I am no Boyzone fan, and the only time I have ever listened to Gately’s “New Beginnings” single is when an orchestrated version was used at a Liberal Democrat Conference in Southport. My problem with the article, and the problems felt by so many, is how the article was merely an unchecked and unbalanced prejudiced rant. There was no concept or requirement to stick within the rules of the PCC Code of Conduct. Stephen Fry said, via his Twitter feed, “I gather a repulsive nobody writing in a paper no one of any decency would be seen dead with has written something loathsome and inhumane.”

If the PCC cannot push the Daily Mail into publishing an apology or fining Ms Moir, then its Code of Conduct is meaningless. The voluntary scheme it operates has no function in an age where social media and blogging sites can whip up far more support far quicker for situations like this. Press freedom is absolutely paramount in any developed Western democracy, and is not under threat from a tribe of Tweeting liberals. However the Daily Mail and Jan Moir got their freedom of speech completely upside-down yesterday, while probably knowing nevertheless that the PCC could do nothing to stop them from keeping the article on-line.

Homophobic attitudes are not “in the past”. Like so many prejudices they cannot be completely wiped off the face of the planet for prejudice and value judgements are part of human nature. On the football terraces and in the clubs and at the water-coolers people will make statements that could attract the fabled ‘politically correct brigade’ and as a proud democrat I do not want to wander around the country slapping injunctions on anyone who thinks that a situation is “a bit gay” on the grounds of gender-hate.

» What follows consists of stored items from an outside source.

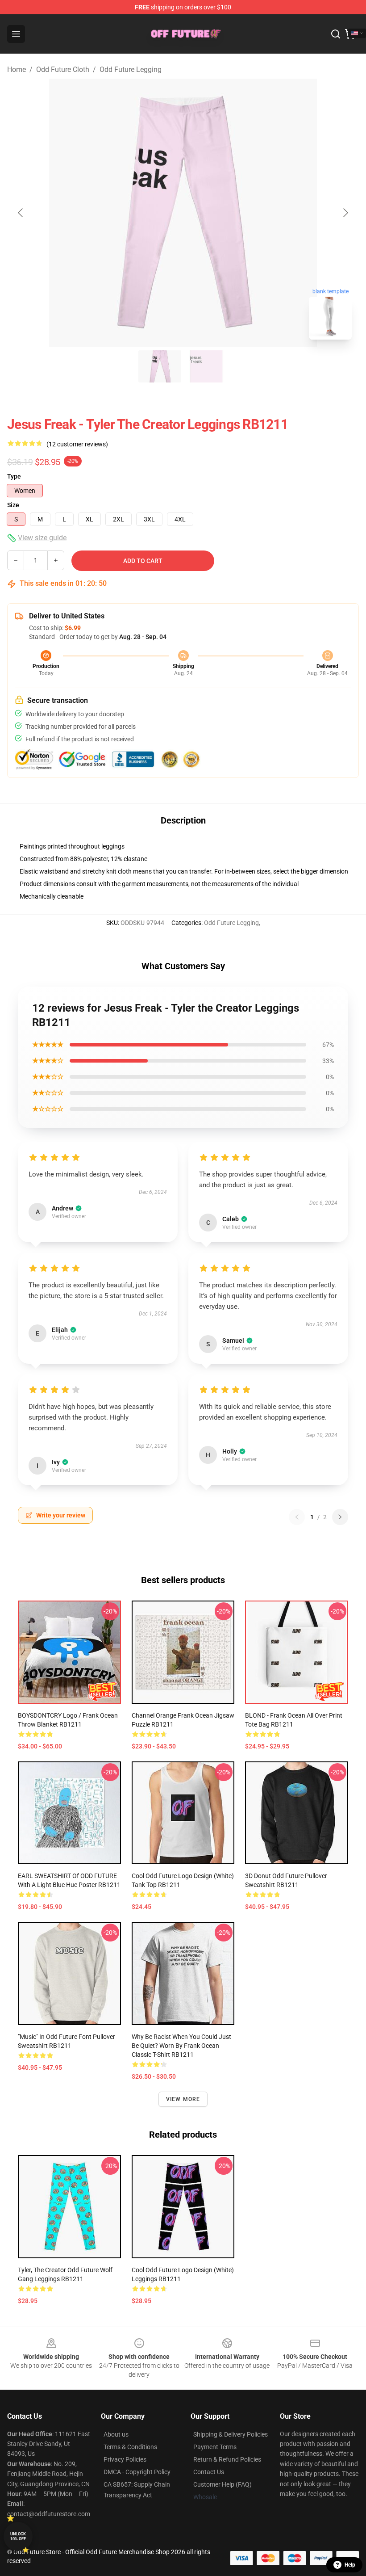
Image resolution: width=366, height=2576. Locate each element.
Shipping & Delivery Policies (230, 2434)
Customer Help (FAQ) (222, 2484)
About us (116, 2434)
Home (16, 69)
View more (183, 2099)
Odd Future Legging (131, 69)
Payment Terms (215, 2446)
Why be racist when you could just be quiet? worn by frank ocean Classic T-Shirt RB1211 (181, 2045)
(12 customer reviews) (77, 444)
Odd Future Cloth (62, 69)
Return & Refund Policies (227, 2459)
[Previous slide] (21, 212)
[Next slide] (345, 212)
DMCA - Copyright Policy (137, 2471)
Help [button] (350, 2565)
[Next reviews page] (340, 1517)
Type (14, 476)
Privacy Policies (125, 2459)
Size (13, 504)
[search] (335, 34)
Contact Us (208, 2471)
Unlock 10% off (18, 2536)
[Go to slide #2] (206, 366)
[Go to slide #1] (159, 366)
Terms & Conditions (130, 2446)
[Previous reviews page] (297, 1517)
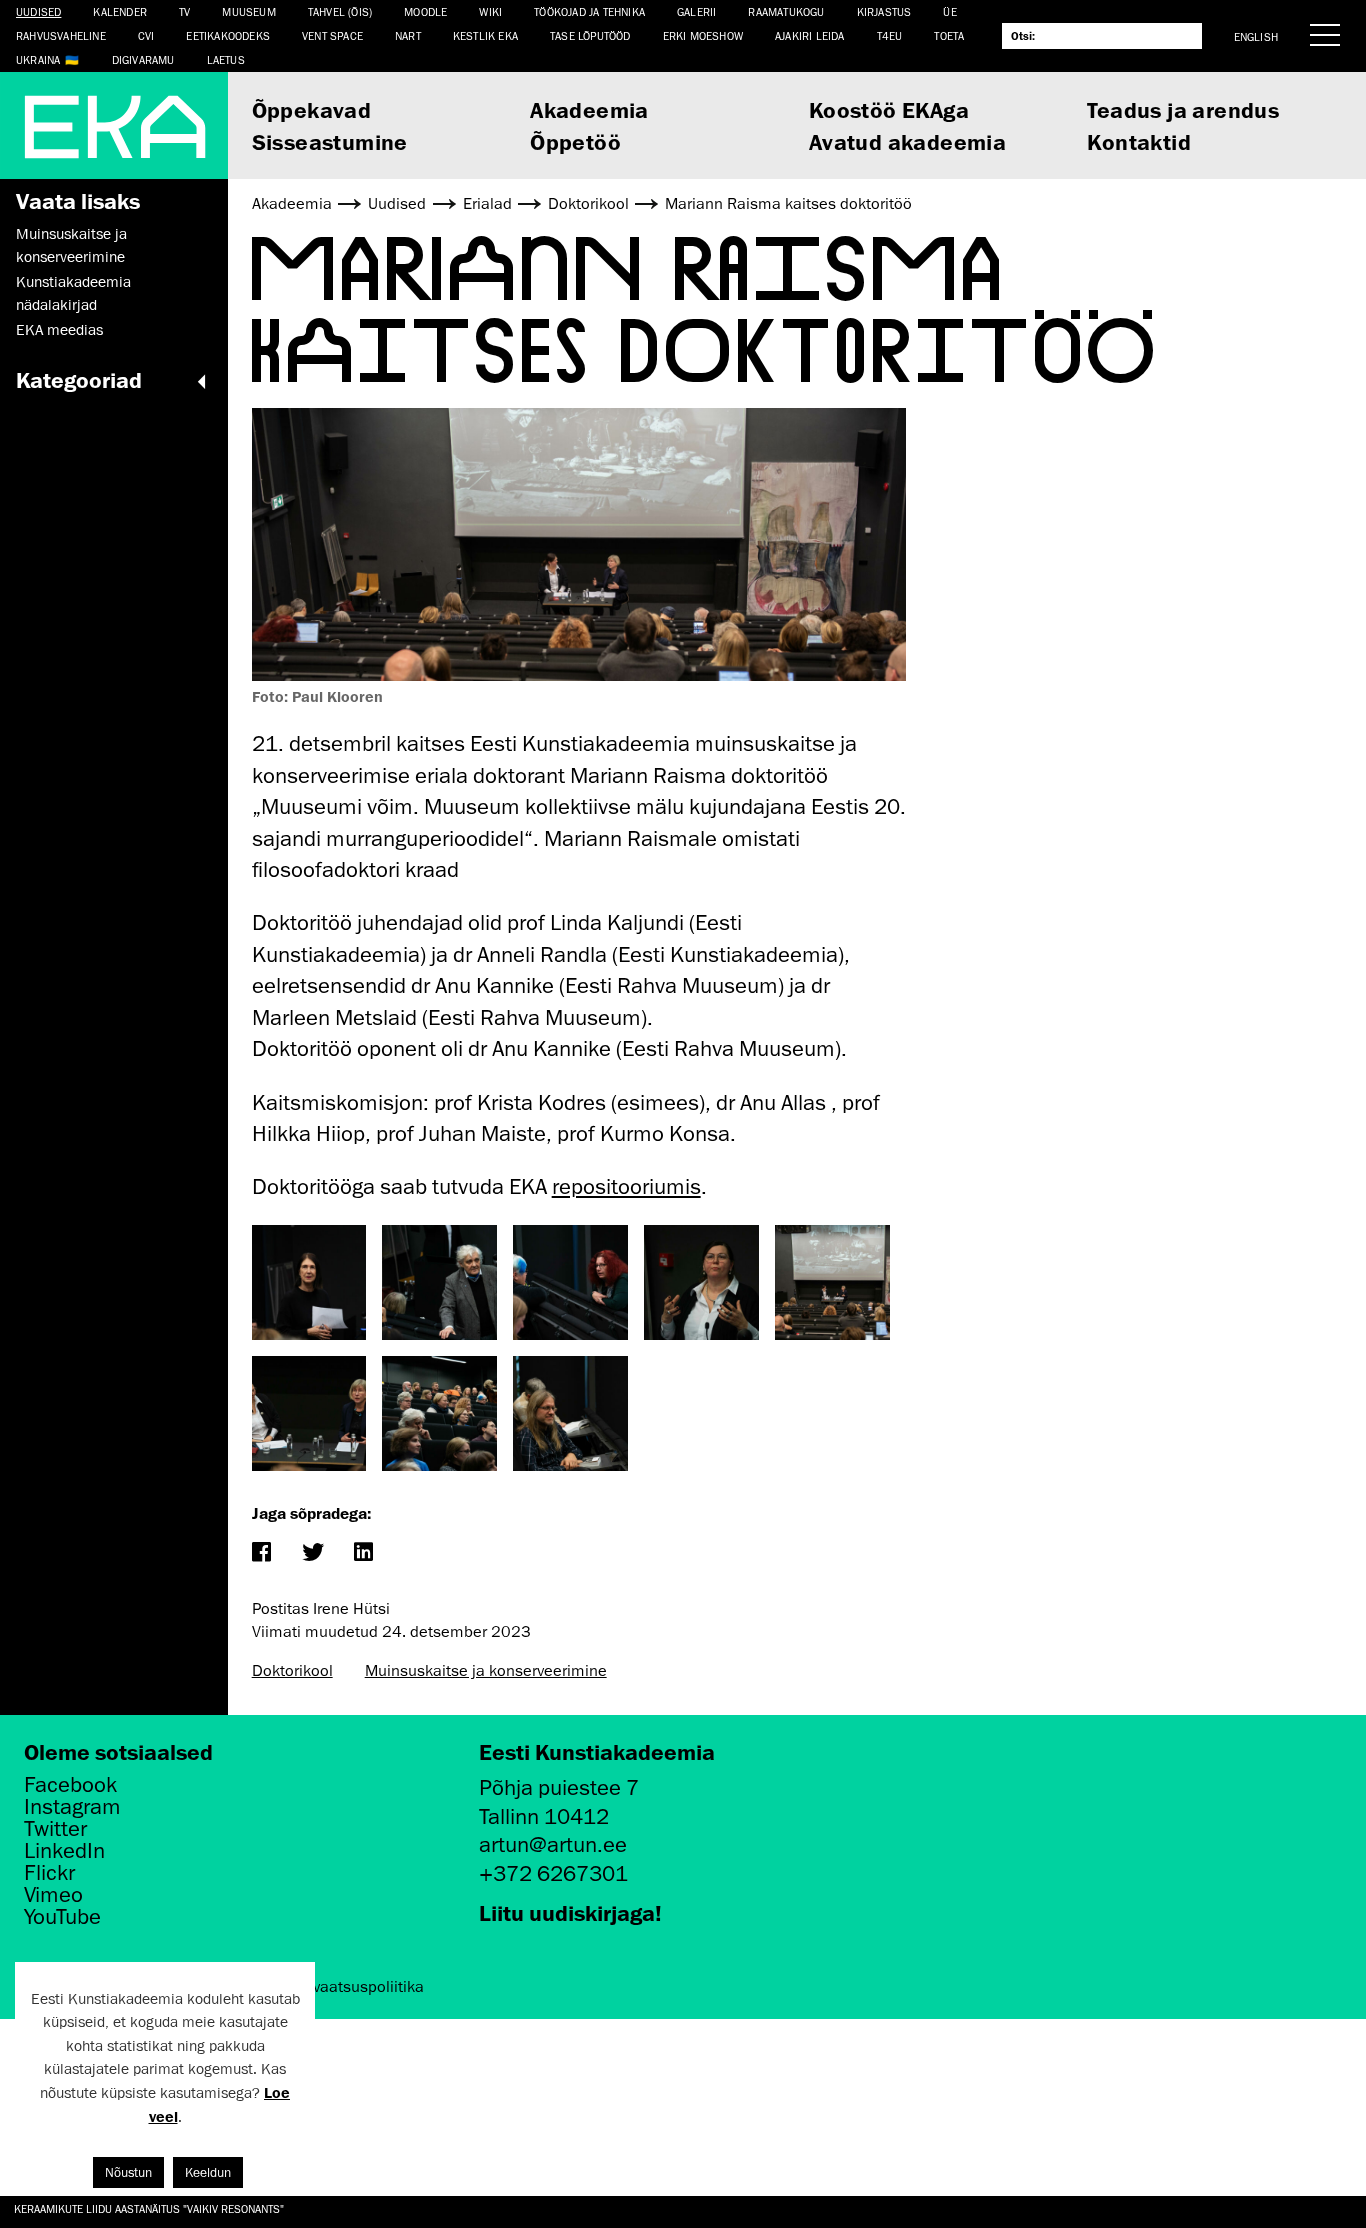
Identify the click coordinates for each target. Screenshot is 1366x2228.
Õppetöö (575, 141)
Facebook (70, 1785)
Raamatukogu (786, 11)
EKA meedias (59, 330)
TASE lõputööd (590, 35)
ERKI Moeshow (703, 35)
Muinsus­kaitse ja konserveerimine (71, 245)
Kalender (120, 11)
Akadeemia (589, 109)
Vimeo (53, 1895)
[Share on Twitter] (312, 1553)
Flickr (49, 1873)
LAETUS (226, 59)
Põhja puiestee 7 (559, 1787)
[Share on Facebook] (261, 1553)
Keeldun (208, 2172)
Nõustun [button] (128, 2172)
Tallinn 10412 (544, 1816)
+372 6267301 (553, 1873)
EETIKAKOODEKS (228, 35)
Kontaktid (1139, 141)
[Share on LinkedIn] (363, 1553)
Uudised (38, 11)
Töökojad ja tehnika (589, 11)
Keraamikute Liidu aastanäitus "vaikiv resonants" (149, 2208)
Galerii (696, 11)
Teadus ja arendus (1183, 109)
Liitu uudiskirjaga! (570, 1912)
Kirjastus (884, 11)
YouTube (62, 1917)
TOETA (949, 35)
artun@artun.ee (553, 1844)
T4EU (890, 35)
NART (408, 35)
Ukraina (38, 59)
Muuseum (248, 11)
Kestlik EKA (485, 35)
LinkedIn (64, 1851)
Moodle (425, 11)
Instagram (72, 1807)
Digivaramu (143, 59)
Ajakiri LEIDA (810, 35)
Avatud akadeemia (907, 141)
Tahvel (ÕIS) (340, 11)
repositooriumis (626, 1186)
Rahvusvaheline (61, 35)
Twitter (55, 1829)
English (1256, 36)
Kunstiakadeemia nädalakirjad (73, 293)
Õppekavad (312, 109)
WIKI (490, 11)
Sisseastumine (330, 141)
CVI (146, 35)
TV (184, 11)
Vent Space (332, 35)
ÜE (949, 11)
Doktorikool (292, 1671)
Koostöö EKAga (889, 109)
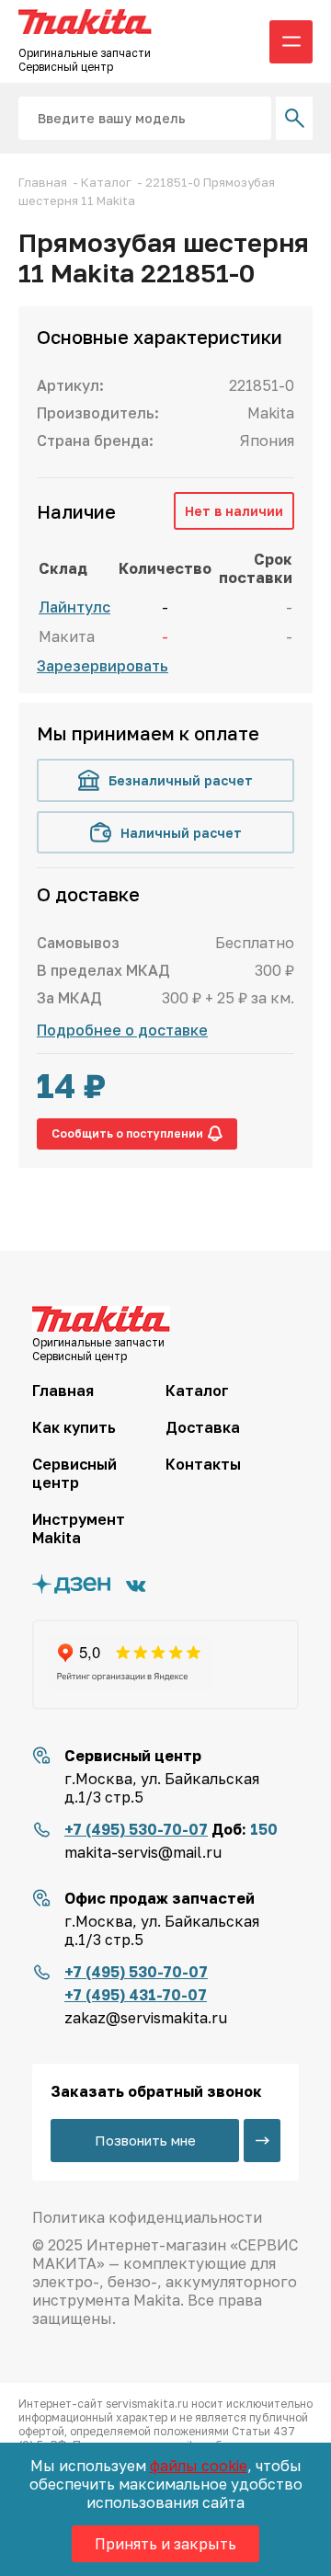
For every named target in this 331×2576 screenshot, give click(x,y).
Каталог (197, 1390)
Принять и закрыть (165, 2544)
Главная (63, 1390)
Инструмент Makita (78, 1528)
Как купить (74, 1427)
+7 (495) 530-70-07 (136, 1829)
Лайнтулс (74, 607)
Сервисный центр (74, 1473)
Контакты (203, 1464)
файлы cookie (198, 2465)
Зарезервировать (102, 666)
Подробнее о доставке (122, 1030)
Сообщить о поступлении (127, 1133)
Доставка (203, 1427)
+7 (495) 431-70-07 (135, 1995)
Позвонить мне (145, 2140)
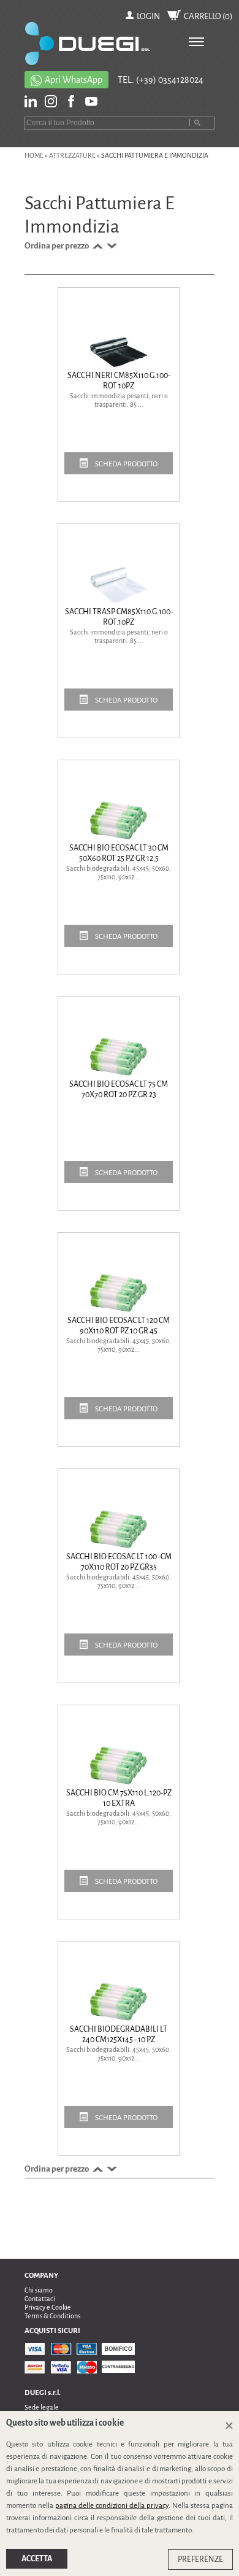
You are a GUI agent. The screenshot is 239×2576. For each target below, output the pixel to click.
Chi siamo (39, 2290)
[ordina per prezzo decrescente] (110, 245)
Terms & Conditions (52, 2316)
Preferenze (200, 2559)
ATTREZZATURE (72, 155)
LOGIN (148, 16)
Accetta (36, 2559)
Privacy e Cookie (48, 2307)
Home (34, 155)
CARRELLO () (208, 16)
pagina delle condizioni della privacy (112, 2506)
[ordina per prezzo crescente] (96, 245)
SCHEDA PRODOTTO (125, 464)
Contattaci (40, 2298)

Jan Moir is an extreme example, however, a woman whose article did more than just question the details of Gately’s death. In implying that somehow being gay was the cause – with more than a hint of Chris Morris’ ‘good AIDS/bad AIDS’ – she was allowed a national platform to print an article of innuendo and offense at the worst possible time.

There is a thick line of decency under which is prejudice, over which is freedom of speech. The PCC are lying on the line unable to comment on anything which falls beneath it. To tighten up the rules governing press content in the spirit of OFCOM and ASA rules is surely a pressing priority to maintain the right to live however one chooses in this day and age. The Daily Mail should publish an apology for Moir’s article immediately.